The Moon’s surface, pulled by the Sun and Earth, may
bulge out and dip in as much as 10 centimeters (almost four
inches) over 27 days. Love numbers show how elastic the Moon
is, giving clues to the material under the surface. The newly
calculated Love numbers support the idea, first suggested by
Apollo program scientists, that a partially melted zone lies
above the core.

“Finding out what’s inside the Moon isn’t simple,” said
Dr. James Williams, a research scientist at JPL. His team will
present results at the annual Lunar and Planetary Science
conference, to be held next month in League City, Texas.
“Since we can’t go inside the Moon, we have to use indirect
methods to learn its hidden secrets. In this case we were able
to use the tidal distortion of the Moon.”

The measured Love number tells how its gravity field
changes due to the tidal pull of the Sun and Earth. The Moon’s
Love number is .0266. Earth’s is .3, showing that our planet’s
bigger, rocky surface may move as much as a half a meter
(about 20 inches) in a day in response to the pull of the Moon
and Sun. The Moon’s Love number is tiny compared to Earth’s,
and it takes huge planetary bodies to stretch and squeeze the
rocky Moon. Venus’ surface, with a Love number of .3, may move
as much as .4 meter (about 1 foot) from the pull of the Sun.

> [Data shown]:
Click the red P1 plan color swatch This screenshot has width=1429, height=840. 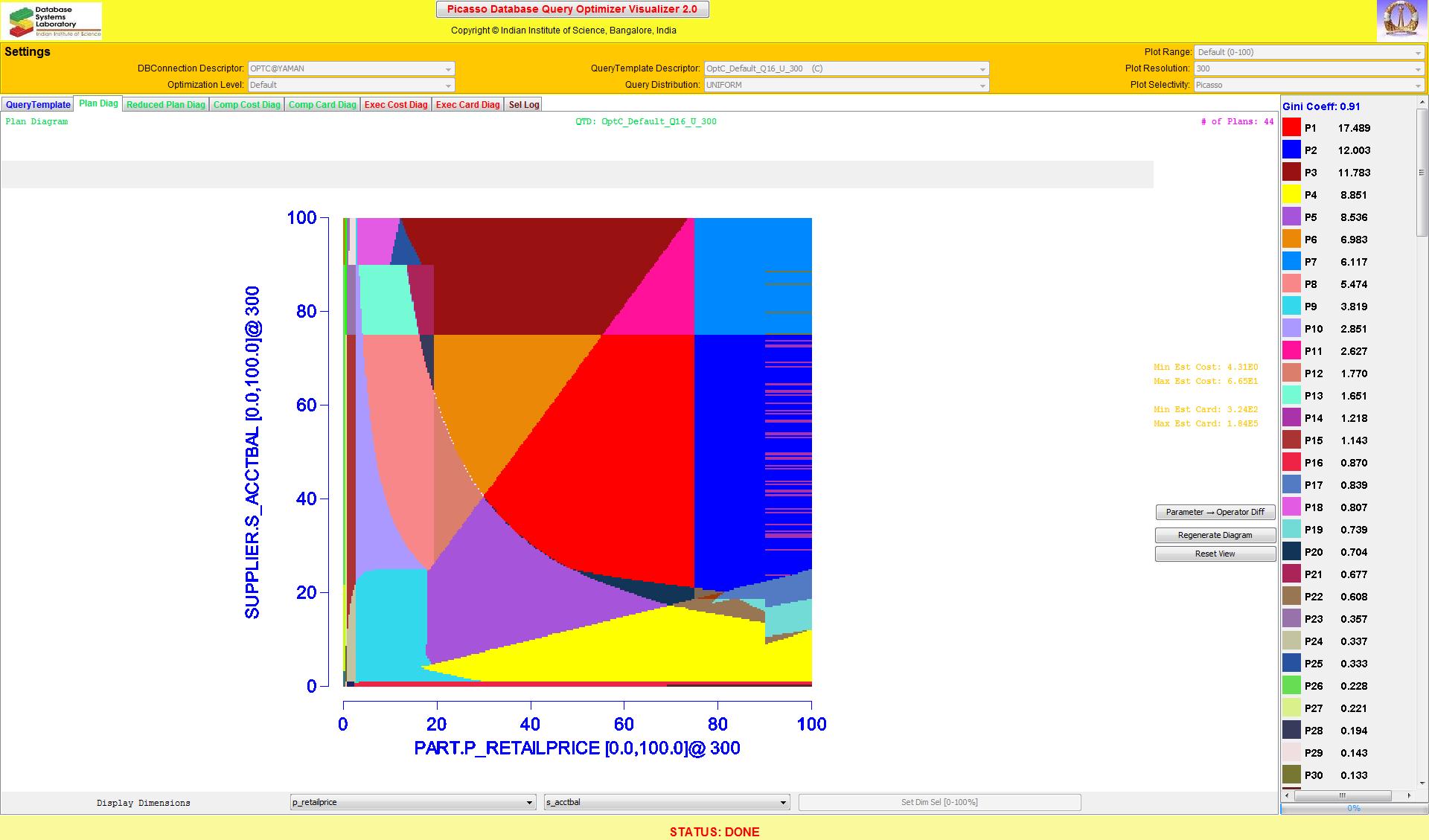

> [Problem details]: Retype the passage about the Moon's Love numbers from "The measured Love" to "of the Sun.". The material is separate from the passage about the Moon's Love numbers.

> [Answer below]:
The measured Love number tells how its gravity field
changes due to the tidal pull of the Sun and Earth. The Moon’s
Love number is .0266. Earth’s is .3, showing that our planet’s
bigger, rocky surface may move as much as a half a meter
(about 20 inches) in a day in response to the pull of the Moon
and Sun. The Moon’s Love number is tiny compared to Earth’s,
and it takes huge planetary bodies to stretch and squeeze the
rocky Moon. Venus’ surface, with a Love number of .3, may move
as much as .4 meter (about 1 foot) from the pull of the Sun.